(Work required) Check every line of the data below for the word "globe". Copy the ones that have it.

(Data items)

● ● ● ●

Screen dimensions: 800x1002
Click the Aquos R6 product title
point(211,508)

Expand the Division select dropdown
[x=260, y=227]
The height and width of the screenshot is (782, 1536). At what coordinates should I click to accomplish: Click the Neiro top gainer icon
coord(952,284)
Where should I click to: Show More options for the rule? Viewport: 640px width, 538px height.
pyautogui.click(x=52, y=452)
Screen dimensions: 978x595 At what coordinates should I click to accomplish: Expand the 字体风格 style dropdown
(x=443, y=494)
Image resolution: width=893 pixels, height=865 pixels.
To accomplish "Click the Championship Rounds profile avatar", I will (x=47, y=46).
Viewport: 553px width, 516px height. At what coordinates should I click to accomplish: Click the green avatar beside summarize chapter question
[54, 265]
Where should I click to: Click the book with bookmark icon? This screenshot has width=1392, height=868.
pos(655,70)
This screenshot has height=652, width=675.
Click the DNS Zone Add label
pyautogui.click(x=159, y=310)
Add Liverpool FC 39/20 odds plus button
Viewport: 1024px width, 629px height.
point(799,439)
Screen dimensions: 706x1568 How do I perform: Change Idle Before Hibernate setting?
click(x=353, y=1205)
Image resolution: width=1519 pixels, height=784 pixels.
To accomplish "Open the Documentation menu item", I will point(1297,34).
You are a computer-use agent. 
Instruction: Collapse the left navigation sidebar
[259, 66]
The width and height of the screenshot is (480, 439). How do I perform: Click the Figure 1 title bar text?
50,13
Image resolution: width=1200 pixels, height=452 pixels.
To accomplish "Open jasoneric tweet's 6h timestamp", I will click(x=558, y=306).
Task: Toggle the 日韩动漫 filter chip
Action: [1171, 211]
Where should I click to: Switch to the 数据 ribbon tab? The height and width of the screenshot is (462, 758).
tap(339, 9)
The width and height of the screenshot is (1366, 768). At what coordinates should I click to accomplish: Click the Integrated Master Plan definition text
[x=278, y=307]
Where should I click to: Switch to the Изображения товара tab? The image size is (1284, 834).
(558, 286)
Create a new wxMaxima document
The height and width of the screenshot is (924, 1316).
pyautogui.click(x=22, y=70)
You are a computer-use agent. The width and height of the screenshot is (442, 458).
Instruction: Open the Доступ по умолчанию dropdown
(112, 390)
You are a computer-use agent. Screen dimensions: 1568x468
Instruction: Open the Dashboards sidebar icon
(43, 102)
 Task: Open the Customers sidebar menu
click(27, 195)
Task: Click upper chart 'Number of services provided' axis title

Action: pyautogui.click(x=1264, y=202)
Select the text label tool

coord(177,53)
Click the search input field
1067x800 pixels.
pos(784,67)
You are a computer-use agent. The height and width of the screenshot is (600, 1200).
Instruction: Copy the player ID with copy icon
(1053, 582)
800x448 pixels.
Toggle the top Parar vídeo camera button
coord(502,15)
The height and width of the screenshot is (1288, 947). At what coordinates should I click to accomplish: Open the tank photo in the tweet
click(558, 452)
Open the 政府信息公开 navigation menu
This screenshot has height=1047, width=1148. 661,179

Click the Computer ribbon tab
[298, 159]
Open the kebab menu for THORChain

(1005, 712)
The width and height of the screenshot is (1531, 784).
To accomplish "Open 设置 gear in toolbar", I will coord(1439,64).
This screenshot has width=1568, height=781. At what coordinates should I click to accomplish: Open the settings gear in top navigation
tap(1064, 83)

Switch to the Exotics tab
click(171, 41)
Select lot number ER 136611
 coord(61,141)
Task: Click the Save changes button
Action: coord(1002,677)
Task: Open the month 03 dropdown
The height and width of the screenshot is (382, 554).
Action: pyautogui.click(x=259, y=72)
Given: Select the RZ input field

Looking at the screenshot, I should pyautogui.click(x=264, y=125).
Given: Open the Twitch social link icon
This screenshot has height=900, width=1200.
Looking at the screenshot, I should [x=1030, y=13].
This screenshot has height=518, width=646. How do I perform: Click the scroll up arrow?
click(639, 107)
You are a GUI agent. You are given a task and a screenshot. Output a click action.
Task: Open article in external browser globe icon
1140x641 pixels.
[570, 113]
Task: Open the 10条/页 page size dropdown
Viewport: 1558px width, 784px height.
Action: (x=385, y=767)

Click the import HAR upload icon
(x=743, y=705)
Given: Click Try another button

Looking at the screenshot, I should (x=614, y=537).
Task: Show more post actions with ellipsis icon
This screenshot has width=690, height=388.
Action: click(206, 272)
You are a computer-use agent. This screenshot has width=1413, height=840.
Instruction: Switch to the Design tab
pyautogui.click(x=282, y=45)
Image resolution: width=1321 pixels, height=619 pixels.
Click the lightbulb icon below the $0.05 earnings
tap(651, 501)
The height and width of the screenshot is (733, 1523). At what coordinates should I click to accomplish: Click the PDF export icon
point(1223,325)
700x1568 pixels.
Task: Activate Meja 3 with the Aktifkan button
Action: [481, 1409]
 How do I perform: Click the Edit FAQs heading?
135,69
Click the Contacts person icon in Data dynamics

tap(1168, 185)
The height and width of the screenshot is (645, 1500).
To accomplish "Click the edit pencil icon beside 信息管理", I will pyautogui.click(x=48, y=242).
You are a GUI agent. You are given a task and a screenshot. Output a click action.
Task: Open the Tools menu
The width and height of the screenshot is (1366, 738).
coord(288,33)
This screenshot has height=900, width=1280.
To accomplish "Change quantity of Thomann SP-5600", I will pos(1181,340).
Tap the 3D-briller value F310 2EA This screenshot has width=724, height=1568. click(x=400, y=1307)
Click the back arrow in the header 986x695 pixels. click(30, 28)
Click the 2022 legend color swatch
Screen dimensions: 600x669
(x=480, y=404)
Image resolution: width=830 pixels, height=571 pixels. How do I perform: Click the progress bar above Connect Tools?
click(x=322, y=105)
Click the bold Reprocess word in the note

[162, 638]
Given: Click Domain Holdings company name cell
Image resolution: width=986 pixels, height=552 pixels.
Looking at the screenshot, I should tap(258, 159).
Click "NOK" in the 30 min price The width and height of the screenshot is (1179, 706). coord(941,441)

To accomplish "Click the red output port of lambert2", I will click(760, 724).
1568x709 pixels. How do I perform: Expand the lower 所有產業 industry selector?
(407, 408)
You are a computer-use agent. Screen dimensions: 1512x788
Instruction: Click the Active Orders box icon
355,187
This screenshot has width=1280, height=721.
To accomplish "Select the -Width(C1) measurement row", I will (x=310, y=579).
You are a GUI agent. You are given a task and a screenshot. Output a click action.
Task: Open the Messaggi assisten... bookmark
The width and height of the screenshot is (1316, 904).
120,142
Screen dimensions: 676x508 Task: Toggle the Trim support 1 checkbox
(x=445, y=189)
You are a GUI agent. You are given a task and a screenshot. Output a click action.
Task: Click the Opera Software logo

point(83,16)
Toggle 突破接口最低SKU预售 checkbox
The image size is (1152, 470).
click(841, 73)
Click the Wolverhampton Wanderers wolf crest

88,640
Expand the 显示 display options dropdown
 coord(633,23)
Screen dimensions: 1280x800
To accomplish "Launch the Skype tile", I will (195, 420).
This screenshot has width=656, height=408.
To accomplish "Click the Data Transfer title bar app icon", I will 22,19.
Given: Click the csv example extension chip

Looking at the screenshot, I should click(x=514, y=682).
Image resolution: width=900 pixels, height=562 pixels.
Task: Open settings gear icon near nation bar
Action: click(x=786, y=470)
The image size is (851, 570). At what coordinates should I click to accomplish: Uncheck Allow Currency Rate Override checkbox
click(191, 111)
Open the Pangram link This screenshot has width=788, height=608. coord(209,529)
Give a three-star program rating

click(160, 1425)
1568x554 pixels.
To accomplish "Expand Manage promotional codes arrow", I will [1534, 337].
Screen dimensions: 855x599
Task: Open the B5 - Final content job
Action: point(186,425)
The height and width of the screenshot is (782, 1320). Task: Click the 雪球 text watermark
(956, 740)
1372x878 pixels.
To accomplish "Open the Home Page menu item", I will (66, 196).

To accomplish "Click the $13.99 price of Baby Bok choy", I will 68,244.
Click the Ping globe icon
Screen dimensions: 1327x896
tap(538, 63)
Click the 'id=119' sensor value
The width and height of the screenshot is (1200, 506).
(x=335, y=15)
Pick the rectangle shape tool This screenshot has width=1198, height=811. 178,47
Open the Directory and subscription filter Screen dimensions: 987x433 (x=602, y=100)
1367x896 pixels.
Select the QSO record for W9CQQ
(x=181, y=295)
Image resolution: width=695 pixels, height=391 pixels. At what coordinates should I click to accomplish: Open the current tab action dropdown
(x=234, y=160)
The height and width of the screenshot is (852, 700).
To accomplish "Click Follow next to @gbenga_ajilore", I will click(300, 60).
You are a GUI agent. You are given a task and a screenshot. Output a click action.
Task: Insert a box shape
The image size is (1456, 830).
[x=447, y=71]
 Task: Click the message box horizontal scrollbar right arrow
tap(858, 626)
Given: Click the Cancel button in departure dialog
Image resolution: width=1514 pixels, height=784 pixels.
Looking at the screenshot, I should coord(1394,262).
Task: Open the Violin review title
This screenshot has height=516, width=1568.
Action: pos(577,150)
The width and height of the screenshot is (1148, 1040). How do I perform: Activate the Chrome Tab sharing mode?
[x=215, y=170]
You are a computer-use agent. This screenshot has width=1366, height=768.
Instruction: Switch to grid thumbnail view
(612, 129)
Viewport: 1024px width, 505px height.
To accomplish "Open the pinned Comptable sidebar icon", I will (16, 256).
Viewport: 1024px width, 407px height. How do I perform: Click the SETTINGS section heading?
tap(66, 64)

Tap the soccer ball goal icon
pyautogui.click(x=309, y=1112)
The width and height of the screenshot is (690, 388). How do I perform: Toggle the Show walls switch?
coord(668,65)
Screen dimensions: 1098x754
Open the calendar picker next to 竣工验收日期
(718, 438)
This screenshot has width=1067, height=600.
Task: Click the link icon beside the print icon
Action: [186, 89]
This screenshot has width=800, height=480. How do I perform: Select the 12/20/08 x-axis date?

● ● ● ●

(Task response)
Task: Open article in external browser globe icon
Click the Ping globe icon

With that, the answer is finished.